Case 1: A 57-year-old woman was admitted with petechiae on her legs and gingival mucosae. She had a medical history of psoriatic arthritis treated with methotrexate, folic acid and adalimumab. Two SARS-CoV-2 nasopharyngeal swabs taken 1 week apart were negative on RT-PCR testing. However, computed tomography (CT) of the chest showed ground-glass opacities in the lower zones, strongly suggestive of COVID-19 infection.

Case 2: A 76-year-old man was admitted for fever and slight purpura on his legs. He had a history of metastatic bronchiolar adenocarcinoma with a PDL-1 expression level of 100%, treated with carboplatin, pemetrexed and pembrolizumab with a good response. A nasopharyngeal swab was positive for COVID-19 on RT-PCR testing. The most severe thrombocytopenia occurred 11 days after the first symptoms of SARS-CoV-2 infection.

Case 3: A 39-year-old man was admitted for fever, arthralgias, cough, body aches and unilateral epistaxis 7 days after exposure to his two sons who had RT-PCR-confirmed COVID-19. He had a medical history of immune thrombocytopenic purpura (ITP) in 2005, treated with Disulone, which had been stopped several years before admission.
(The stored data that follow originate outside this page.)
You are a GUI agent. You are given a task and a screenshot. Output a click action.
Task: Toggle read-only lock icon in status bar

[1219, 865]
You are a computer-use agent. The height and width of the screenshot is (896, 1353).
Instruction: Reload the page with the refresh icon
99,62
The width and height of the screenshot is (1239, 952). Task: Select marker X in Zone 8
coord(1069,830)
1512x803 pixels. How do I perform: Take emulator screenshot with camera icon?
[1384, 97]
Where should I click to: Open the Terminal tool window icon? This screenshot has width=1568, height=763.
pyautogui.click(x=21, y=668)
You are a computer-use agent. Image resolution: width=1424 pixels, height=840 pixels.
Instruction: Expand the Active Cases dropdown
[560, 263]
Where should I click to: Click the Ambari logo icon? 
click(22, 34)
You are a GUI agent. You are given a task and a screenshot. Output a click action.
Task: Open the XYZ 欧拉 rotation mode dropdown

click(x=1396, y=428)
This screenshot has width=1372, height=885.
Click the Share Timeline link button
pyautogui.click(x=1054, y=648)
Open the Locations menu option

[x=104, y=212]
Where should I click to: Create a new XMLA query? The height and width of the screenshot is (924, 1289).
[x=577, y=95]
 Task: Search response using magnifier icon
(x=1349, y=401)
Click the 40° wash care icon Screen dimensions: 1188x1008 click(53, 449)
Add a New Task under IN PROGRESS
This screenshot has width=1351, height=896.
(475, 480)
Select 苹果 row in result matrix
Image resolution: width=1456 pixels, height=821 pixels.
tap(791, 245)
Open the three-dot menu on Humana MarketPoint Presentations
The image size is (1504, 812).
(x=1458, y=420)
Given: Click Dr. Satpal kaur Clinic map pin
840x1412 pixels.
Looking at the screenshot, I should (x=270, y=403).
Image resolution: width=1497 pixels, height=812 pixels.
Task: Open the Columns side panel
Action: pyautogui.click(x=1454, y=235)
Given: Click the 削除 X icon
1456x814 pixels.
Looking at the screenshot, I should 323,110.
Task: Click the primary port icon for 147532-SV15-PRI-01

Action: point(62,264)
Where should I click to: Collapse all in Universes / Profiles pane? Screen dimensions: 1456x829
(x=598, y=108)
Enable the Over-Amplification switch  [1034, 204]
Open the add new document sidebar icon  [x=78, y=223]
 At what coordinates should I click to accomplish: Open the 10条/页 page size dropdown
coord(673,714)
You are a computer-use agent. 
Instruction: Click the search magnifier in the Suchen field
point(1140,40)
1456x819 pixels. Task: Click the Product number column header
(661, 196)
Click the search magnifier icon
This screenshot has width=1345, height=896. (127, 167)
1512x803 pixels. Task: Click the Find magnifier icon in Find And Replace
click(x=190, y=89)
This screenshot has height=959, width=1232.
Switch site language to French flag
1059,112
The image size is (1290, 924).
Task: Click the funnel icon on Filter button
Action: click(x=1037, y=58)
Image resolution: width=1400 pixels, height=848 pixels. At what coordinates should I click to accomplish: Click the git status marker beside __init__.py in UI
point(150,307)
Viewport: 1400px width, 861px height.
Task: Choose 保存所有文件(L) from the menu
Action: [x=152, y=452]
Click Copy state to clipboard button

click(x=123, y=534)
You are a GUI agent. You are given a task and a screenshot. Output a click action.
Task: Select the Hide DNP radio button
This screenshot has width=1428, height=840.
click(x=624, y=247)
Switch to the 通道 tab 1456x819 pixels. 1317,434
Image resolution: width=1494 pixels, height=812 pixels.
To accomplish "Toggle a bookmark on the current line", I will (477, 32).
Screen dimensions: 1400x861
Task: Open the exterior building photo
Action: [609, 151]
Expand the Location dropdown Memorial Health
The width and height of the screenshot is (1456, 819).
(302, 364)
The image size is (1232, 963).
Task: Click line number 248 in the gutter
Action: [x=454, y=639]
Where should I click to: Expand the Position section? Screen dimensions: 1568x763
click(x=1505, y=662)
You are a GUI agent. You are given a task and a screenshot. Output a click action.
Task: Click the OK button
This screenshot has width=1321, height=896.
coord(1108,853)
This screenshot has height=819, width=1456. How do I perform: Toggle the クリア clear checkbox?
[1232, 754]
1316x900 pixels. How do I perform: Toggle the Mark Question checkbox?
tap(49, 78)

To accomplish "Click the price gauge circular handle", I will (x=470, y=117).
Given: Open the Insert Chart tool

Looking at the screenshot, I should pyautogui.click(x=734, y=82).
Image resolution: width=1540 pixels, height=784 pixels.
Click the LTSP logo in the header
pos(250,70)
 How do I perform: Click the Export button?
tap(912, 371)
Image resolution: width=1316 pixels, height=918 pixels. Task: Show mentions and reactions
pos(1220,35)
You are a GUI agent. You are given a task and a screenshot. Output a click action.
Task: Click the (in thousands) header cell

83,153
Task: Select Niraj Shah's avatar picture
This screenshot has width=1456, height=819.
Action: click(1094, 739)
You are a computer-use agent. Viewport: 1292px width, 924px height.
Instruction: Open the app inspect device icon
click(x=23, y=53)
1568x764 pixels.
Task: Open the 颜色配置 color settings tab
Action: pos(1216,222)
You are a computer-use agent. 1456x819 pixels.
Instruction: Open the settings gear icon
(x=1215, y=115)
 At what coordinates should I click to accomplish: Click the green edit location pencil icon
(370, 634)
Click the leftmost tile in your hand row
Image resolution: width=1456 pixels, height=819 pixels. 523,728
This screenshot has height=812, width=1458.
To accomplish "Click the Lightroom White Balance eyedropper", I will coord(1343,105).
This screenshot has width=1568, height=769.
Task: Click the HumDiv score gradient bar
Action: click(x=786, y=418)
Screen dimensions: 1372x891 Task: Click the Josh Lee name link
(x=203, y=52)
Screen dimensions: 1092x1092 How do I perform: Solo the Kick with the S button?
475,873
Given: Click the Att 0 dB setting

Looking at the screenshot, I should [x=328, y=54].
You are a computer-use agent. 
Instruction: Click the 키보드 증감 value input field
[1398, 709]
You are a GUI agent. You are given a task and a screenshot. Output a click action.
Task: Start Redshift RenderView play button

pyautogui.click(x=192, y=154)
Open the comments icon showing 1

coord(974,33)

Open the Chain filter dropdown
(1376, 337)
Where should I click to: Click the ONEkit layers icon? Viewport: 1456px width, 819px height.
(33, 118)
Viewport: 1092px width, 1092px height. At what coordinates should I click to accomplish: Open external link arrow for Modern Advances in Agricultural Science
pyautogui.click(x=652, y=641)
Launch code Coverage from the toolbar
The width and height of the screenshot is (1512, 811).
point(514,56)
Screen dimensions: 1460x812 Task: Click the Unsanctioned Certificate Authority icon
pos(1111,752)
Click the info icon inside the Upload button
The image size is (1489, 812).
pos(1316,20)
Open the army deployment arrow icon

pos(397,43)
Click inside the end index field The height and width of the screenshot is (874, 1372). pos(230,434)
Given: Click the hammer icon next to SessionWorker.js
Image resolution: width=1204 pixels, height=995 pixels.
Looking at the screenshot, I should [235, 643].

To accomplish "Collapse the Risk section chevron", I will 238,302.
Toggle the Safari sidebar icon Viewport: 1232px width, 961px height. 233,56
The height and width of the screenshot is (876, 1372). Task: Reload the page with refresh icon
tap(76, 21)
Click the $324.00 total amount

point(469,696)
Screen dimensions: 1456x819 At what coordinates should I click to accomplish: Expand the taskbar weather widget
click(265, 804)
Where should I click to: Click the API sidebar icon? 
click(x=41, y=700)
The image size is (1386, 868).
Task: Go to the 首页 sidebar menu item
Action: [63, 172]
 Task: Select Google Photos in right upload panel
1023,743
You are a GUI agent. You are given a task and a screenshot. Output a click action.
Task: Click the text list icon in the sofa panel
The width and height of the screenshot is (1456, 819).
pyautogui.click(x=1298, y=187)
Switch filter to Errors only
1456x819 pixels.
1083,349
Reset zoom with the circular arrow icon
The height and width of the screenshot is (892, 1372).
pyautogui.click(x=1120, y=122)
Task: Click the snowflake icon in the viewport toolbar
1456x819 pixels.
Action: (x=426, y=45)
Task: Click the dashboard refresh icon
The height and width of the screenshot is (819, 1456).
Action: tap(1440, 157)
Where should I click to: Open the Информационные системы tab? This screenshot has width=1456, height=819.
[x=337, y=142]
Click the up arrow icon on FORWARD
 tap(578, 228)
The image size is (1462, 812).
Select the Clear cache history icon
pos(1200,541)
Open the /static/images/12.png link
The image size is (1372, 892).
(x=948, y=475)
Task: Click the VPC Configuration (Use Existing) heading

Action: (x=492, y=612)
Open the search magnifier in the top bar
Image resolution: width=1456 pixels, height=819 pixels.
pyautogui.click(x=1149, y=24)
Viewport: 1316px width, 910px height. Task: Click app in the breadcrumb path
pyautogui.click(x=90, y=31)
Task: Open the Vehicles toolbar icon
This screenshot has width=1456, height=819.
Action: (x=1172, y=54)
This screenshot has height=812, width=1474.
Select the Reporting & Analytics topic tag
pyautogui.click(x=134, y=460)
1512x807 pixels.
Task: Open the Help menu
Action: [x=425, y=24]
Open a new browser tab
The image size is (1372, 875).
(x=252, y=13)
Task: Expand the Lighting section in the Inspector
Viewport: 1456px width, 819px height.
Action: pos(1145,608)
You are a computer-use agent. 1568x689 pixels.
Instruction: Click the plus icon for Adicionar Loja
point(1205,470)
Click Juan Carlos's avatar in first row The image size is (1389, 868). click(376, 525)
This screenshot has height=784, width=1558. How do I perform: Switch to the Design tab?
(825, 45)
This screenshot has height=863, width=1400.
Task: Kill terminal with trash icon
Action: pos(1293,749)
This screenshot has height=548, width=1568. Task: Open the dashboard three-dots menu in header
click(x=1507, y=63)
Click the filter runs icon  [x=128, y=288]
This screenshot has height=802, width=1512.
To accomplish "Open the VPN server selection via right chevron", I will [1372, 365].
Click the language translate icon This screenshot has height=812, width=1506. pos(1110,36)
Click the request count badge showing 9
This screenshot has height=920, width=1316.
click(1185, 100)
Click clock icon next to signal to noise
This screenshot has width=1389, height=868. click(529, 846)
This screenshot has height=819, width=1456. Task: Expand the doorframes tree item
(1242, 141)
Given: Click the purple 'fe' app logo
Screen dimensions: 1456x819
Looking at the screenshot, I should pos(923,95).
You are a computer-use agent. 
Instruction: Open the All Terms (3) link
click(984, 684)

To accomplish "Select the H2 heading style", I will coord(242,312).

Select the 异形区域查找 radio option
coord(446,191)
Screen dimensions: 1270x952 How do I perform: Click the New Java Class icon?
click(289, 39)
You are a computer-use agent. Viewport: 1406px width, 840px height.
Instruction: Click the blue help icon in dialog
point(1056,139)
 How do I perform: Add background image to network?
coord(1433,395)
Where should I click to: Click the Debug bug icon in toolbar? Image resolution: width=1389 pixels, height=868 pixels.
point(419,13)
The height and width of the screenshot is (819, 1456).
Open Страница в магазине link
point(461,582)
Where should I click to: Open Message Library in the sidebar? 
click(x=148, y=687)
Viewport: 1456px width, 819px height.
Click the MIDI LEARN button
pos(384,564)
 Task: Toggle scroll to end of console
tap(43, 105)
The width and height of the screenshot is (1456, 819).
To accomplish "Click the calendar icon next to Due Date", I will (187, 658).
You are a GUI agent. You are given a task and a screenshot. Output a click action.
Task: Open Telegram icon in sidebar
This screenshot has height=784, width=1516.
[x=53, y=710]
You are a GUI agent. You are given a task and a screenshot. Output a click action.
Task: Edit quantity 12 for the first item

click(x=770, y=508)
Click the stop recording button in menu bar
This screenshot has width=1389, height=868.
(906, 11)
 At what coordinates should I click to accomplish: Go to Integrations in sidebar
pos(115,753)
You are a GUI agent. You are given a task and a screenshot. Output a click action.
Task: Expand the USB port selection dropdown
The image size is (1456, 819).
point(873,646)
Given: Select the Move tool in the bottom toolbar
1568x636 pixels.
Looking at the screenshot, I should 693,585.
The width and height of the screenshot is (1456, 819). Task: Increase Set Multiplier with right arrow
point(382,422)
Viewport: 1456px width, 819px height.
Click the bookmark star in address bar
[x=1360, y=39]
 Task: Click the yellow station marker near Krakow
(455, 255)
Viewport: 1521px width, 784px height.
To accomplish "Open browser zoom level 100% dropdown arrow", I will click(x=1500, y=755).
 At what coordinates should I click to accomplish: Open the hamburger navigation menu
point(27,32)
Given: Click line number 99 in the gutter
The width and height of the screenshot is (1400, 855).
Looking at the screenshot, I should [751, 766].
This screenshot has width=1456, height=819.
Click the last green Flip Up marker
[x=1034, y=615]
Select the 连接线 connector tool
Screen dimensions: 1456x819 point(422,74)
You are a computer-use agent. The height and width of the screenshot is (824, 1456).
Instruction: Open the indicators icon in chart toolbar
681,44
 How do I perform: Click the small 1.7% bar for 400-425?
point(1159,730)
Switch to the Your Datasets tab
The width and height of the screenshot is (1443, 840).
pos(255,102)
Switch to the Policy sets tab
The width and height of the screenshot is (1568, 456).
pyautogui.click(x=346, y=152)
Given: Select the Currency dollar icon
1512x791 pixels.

A nasopharyngeal swab was positive for SARS-CoV-2 on RT-PCR testing.

Conclusively, An immune aetiology should be considered when other mechanisms have been ruled out in profound and acute thrombocytopenia. SARS-CoV-2 provokes an immune reaction which has a good response to intravenous immunoglobulins in mild or moderate COVID-19.